[EXERCISE INSTRUCTIONS]
An exact copy of every record is the expected answer.

┄┄┄┄┄┄

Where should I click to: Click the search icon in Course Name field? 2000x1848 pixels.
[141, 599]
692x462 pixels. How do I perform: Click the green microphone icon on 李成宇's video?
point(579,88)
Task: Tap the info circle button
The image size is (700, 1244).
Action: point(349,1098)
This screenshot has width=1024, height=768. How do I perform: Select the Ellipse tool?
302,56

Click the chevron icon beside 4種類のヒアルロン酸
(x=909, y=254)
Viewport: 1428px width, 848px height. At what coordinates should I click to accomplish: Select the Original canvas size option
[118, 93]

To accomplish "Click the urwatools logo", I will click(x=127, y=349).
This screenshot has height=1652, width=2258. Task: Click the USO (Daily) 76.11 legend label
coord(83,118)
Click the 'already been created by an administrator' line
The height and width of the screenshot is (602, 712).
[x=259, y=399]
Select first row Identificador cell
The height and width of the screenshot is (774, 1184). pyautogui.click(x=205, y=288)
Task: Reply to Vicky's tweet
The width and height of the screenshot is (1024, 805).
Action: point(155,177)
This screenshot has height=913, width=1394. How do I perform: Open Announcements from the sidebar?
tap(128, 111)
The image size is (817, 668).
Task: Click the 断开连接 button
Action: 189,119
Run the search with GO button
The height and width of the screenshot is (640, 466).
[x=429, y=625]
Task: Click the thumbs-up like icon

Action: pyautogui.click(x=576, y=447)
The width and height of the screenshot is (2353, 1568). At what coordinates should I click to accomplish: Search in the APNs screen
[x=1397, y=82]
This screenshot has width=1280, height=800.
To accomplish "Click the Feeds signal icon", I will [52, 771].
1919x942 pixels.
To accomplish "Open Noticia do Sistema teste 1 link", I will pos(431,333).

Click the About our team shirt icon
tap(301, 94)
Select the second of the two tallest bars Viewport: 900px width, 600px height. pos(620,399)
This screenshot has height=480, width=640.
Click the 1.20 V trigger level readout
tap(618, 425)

┄┄┄┄┄┄

[ANSWER SPACE]
Where should I click to: Click the search icon in Course Name field? 2000x1848 pixels.
[141, 599]
692x462 pixels. How do I perform: Click the green microphone icon on 李成宇's video?
point(579,88)
Task: Tap the info circle button
The image size is (700, 1244).
Action: point(349,1098)
This screenshot has width=1024, height=768. How do I perform: Select the Ellipse tool?
302,56

Click the chevron icon beside 4種類のヒアルロン酸
(x=909, y=254)
Viewport: 1428px width, 848px height. At what coordinates should I click to accomplish: Select the Original canvas size option
[118, 93]

To accomplish "Click the urwatools logo", I will click(x=127, y=349).
This screenshot has height=1652, width=2258. Task: Click the USO (Daily) 76.11 legend label
coord(83,118)
Click the 'already been created by an administrator' line
The height and width of the screenshot is (602, 712).
[x=259, y=399]
Select first row Identificador cell
The height and width of the screenshot is (774, 1184). pyautogui.click(x=205, y=288)
Task: Reply to Vicky's tweet
The width and height of the screenshot is (1024, 805).
Action: point(155,177)
This screenshot has height=913, width=1394. How do I perform: Open Announcements from the sidebar?
tap(128, 111)
The image size is (817, 668).
Task: Click the 断开连接 button
Action: 189,119
Run the search with GO button
The height and width of the screenshot is (640, 466).
[x=429, y=625]
Task: Click the thumbs-up like icon

Action: pyautogui.click(x=576, y=447)
The width and height of the screenshot is (2353, 1568). At what coordinates should I click to accomplish: Search in the APNs screen
[x=1397, y=82]
This screenshot has width=1280, height=800.
To accomplish "Click the Feeds signal icon", I will [52, 771].
1919x942 pixels.
To accomplish "Open Noticia do Sistema teste 1 link", I will pos(431,333).

Click the About our team shirt icon
tap(301, 94)
Select the second of the two tallest bars Viewport: 900px width, 600px height. pos(620,399)
This screenshot has height=480, width=640.
Click the 1.20 V trigger level readout
tap(618, 425)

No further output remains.